Pünktchen schmierte dem Dackel den weiβen Puder über die Schnauze, und Piefke starrte entsetzt in den Spiegel. Herr Friseur Habekuβ vergaß, Anton die Haare zu schneiden, und Anton schüttelte sich vor Vergnügen. Pünktchen war todernst und begann jetzt, abwechslungshalber, laut vorzulesen, was auf den Plakaten stand, die im Laden hingen. Manchmal warf sie auch die Texte durcheinander. "Benutzen Sie Dralles neue Haarfrisur, Sie erhalten in meinem Geschäft alle einschlägigen Preise zu Originalartikeln, sind Sie zufrieden, sagen Sie es den andern, hier werden Ohrlöcher gestochen, sind Sie unzufrieden, sagen Sie es mir, keine Glatze mehr, die große Mode, sonntags von acht bis zehn Uhr geöffnet, die Herrschaften werden gebeten, das Haareschneiden wochentags erledigen zu lassen, Hühneraugen werden vor dem Gebrauch desinfiziert, die Rasiermesser sind eine unnötige Plage, hüten Sie sich vor Zahnstein." Sie las das alles in einem so langweilig singenden Ton, als ob sie ein Gedicht deklamiere. Piefke wurde ganz müde davon, gähnte, rollte sich auf dem Stuhl zusammen und machte ein Schläfchen.

"Ist sie nicht erstklassig?" fragte Anton Herrn Habekuß.

"Ich danke für Obst", sagte der Friseur. "So was zwei Tage um mich rum, und ich sehe weiβe Mäuse." Dann riβ er sich zusammen und klapperte mit der Schere. Er wollte rasch fertig werden, um das Mädchen aus dem Laden zu kriegen. Er hatte schwache Nerven.

Dann kam ein Kunde, ein dicker Mann, mit einer weißen Fleischerschürze.

"Sofort, Herr Bullrich", sagte der Friseur Anton blickte gespannt in den Spiegel, damit er ja nichts verpaßte. Der Fleischermeister nickte, kaum daß er sich gesetzt hatte, ein. Pünktchen stellte sich vor ihm in Positur.

"Lieber Herr Bullrich", sagte sie zu dem dicken Mann, "können Sie singen?" Der Fleischermeister wurde munter, drehte verlegen seine dicken roten Wurstfinger hin und her und schüttelte den Kopf.

"O, wie schade", meinte Pünktchen. "Sonst hätten wir zwei irgend etwas Schönes vierstimmig singen können. Können Sie wenigstens ein Gedicht vortragen? Wer hat dich, du schöner Wald? oder Festgemauert in der Erden?"

Herr Bullrich schüttelte wieder den Kopf und schielte nach der Zeitung, die am Haken hing. Er traute sich aber nicht.

"Nun die letzte Frage", erklärte Pünktchen. "Können Sie Handstand?"

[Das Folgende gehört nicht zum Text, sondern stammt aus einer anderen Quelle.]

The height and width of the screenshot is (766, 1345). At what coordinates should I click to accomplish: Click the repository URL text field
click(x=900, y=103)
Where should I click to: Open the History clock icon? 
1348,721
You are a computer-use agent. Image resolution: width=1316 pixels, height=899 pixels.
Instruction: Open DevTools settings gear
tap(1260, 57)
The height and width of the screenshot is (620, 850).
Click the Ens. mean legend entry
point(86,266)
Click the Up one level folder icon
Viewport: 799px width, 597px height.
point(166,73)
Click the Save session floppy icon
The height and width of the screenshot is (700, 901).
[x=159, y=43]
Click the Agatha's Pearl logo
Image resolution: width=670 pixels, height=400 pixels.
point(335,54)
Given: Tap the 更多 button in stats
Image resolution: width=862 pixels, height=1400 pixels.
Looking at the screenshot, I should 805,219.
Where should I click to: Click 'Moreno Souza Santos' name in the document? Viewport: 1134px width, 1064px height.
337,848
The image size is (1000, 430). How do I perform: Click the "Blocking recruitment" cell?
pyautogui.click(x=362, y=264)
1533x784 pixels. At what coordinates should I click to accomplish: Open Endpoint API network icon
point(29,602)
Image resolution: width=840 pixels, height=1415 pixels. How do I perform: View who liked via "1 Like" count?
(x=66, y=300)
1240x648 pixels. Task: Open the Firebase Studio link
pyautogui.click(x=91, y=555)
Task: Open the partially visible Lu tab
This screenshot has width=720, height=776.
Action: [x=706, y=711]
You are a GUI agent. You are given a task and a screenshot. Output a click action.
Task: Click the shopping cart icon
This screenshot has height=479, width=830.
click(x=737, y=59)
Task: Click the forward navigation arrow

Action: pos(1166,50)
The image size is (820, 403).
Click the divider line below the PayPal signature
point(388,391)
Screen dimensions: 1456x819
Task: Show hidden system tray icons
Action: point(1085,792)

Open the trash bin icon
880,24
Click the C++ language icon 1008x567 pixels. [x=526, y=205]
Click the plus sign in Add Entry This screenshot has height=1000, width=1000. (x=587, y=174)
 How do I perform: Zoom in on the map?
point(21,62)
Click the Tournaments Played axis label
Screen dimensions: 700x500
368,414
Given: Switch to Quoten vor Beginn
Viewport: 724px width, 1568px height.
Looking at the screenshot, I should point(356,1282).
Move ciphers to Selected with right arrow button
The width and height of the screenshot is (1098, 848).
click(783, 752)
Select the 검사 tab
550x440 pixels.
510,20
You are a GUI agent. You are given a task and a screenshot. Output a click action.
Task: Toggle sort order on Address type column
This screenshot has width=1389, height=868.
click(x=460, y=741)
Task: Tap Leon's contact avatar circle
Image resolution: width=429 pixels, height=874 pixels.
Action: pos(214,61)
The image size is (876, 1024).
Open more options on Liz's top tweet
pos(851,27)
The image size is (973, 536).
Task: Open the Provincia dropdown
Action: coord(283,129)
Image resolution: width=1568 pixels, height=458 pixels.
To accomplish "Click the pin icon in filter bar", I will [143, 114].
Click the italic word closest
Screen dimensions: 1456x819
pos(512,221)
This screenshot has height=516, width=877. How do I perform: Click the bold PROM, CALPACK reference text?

"Nein", sagte Herr Bullrich entschieden.

"Nein?" fragte Pünktchen bekümmert. "Nehmen Sie's mir nicht übel, aber so etwas von Talentlosigkeit ist mir in meinem ganzen Leben noch nicht vorgekommen!" Dann drehte sie ihm den Rücken zu und trat neben Anton, der in sich hineinkicherte. "So sind aber die Erwachsenen", sagte sie zu ihrem Freund. "Wir sollen alles können, rechnen und singen und zeitig schlafen gehen und Purzelbäume, und sie selber haben von nichts 'ne blasse Ahnung. Übrigens habe ich einen wackligen Zahn, guck mal." Sie machte den Mund weit auf und stieß mit der Zunge an dem kleinen weiβen Zahn herum, daß er nur so schaukelte.

"Den mußt du dir ziehen", meinte Anton. "Du nimmst einen Zwirnsfaden, machst eine Schlinge um den Zahn, bindest das andere Ende an die Türklinke, und dann rennst du von der Tür weg. Bums, ist er raus!"

"Der praktische Anton", sagte Pünktchen und klopfte ihm anerkennend auf die Schulter. "Weißen oder schwarzen?"

"Was denn?" fragte" er."

"Zwirn", erwiderte sie.

"Weißen", sagte Anton.

"Gut, ich werde mir's mal beschlafen", meinte Pünktchen. "Sind Sie bald fertig, Herr Habekuß?"

"Jawohl", antwortete der Friseur. Dann drehte er sich um und sagte zu Herrn Bullrich: "Ein schwer erziehbares Kind, wie?"

Auf der Straße faβte Pünktchen Anton bei der Hand und fragte: "War 's sehr schlimm?"